Outlook Business Desk
A fresh security warning in India has raised concerns for millions of Android users and device makers as critical vulnerabilities could expose sensitive data, disrupt services and leave systems open to hacking risks.
A latest alert from Indian Computer Emergency Response Team (CERT-In) this month flags serious risks, warning that attackers could access sensitive data or trigger denial of service conditions, affecting both individual users and organisations dependent on Android devices.
Unlike earlier warnings tied to specific versions, this threat impacts Android at the kernel level, making it more severe as the flaw sits deep within the system architecture and could affect a broader range of devices and users.
The warning focuses on flaws in OpenSSL versions integrated into Android apps, which attackers can exploit at a critical level, increasing the risk of data exposure and system compromise across multiple devices.

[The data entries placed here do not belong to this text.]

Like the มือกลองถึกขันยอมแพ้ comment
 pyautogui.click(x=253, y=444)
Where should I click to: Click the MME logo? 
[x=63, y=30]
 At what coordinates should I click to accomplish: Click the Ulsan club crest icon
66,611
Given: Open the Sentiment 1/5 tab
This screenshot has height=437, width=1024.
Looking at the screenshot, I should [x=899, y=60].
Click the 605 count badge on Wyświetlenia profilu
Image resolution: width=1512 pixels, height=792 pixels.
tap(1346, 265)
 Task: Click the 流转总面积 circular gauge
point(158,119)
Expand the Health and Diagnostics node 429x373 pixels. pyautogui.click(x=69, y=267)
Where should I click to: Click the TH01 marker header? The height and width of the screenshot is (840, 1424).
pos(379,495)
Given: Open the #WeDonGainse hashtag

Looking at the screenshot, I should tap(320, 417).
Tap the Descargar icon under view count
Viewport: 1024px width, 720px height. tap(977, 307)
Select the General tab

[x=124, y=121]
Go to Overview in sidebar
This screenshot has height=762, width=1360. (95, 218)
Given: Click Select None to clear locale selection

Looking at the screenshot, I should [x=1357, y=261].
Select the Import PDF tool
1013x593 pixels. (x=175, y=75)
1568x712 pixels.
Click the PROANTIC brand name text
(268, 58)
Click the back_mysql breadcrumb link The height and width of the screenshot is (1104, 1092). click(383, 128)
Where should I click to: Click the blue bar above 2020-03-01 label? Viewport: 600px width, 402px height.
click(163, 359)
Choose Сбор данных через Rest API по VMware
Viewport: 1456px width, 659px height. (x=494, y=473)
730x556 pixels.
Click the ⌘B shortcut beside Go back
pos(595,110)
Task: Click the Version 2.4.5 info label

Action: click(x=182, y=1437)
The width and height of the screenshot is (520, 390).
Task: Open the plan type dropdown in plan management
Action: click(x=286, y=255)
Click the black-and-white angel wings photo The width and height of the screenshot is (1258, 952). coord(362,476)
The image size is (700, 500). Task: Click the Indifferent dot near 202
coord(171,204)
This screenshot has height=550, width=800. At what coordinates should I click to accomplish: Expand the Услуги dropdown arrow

CERT-In stated that multiple vulnerabilities exist due to flaws linked with Android bug IDs and references from Qualcomm, MediaTek, NVIDIA, Broadcom and UNISOC, showing the issue spans across several hardware and software ecosystems
The vulnerabilities mainly impact OpenSSL versions 3.6, 3.5, 3.4, 3.3, 3.0, 1.1.1 and 1.0.2, making a wide range of applications and systems potentially exposed to exploitation by attackers.
While users may find it difficult to identify affected versions, Google has advised installing the latest March 2026 update on Android devices to reduce risks and strengthen protection against these critical vulnerabilities.